(PROBLEM): Please reproduce, exactly as given, the lines running from the start of the data to the line containing "Viewport: 456px width, 256px height.", inclusive, and omit the pictures.

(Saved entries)

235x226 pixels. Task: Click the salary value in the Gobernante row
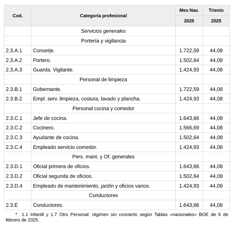(x=189, y=89)
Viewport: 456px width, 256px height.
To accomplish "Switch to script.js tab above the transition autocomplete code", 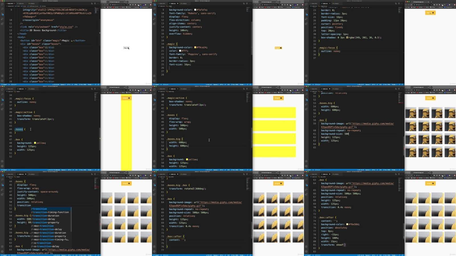I will pyautogui.click(x=32, y=174).
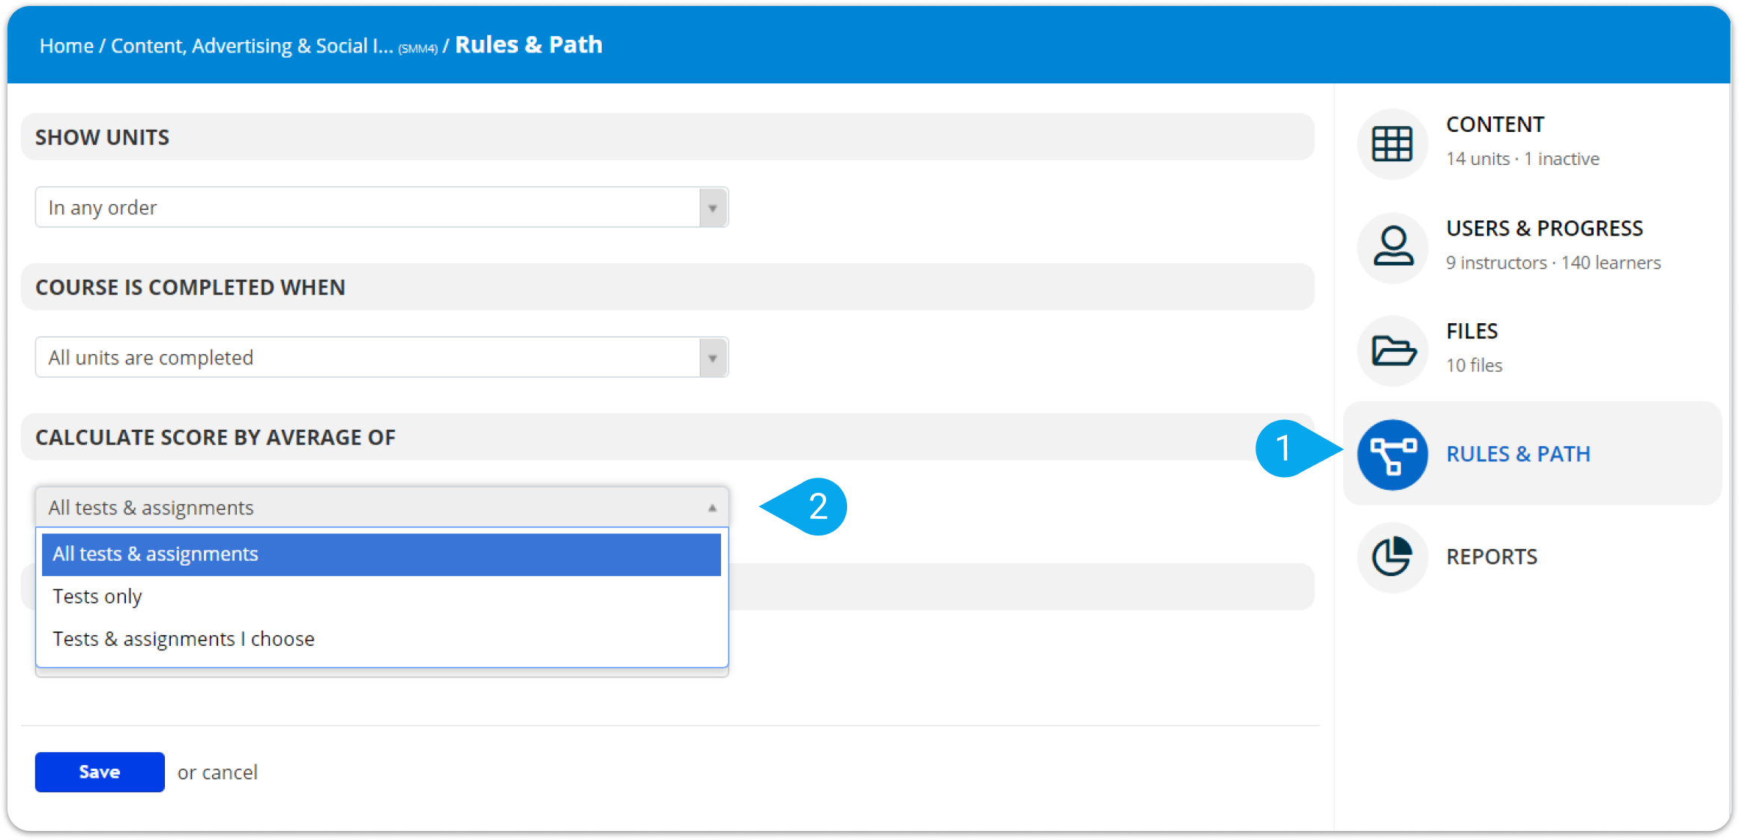
Task: Click the FILES sidebar label
Action: pos(1471,332)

(FINISHED TASK):
235x226 pixels. Task: Click the salary value in the Gobernante row
(x=189, y=89)
Viewport: 456px width, 256px height.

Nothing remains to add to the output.